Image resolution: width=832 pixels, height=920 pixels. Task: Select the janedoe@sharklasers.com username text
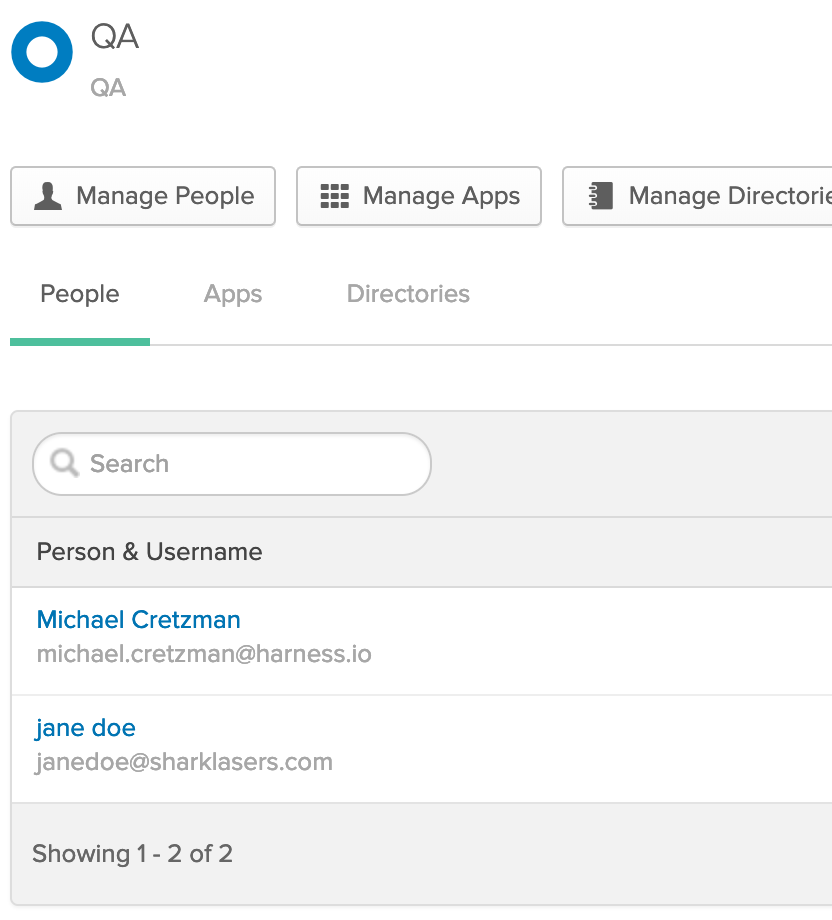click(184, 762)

* * *

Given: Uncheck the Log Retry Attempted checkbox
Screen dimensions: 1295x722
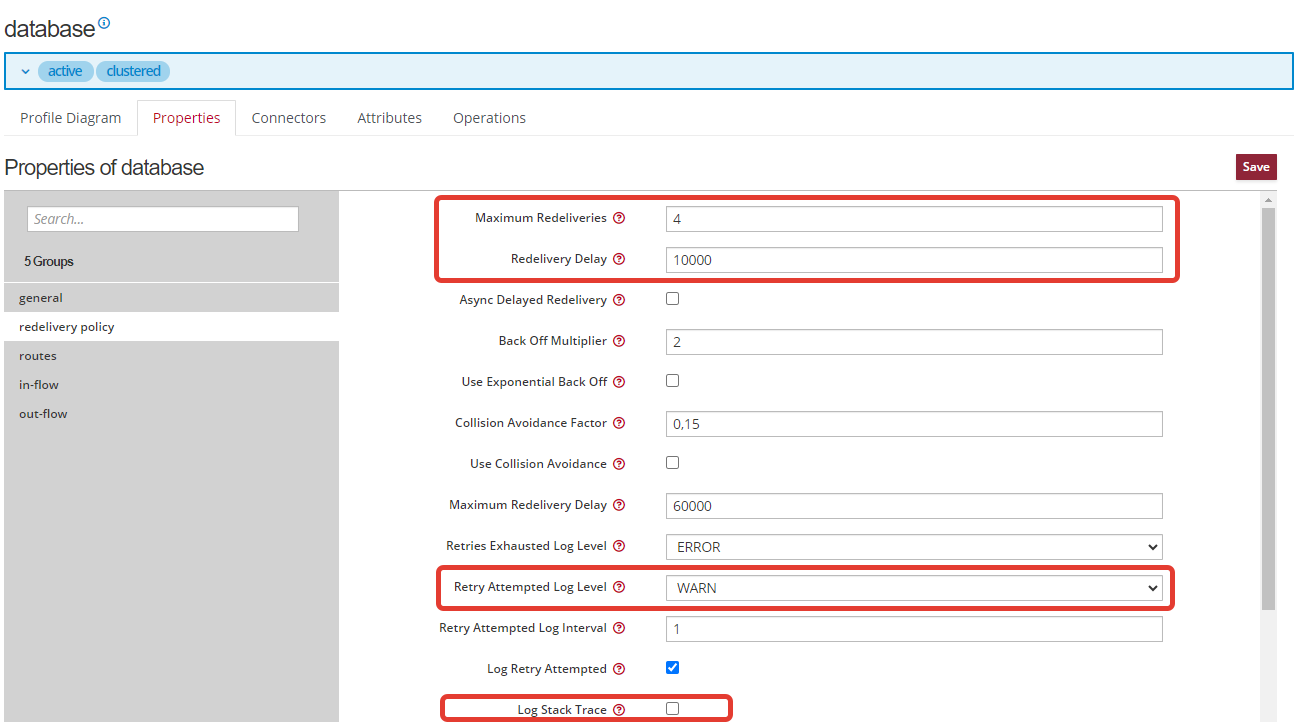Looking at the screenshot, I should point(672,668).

◆ Brief
Reproduce the lines above verbatim, from the line with "Given: Uncheck the" to the line with "Looking at the", including both of those lines. Leave the pictures out.

◆ Answer below
Given: Uncheck the Log Retry Attempted checkbox
Screen dimensions: 1295x722
Looking at the screenshot, I should point(672,668).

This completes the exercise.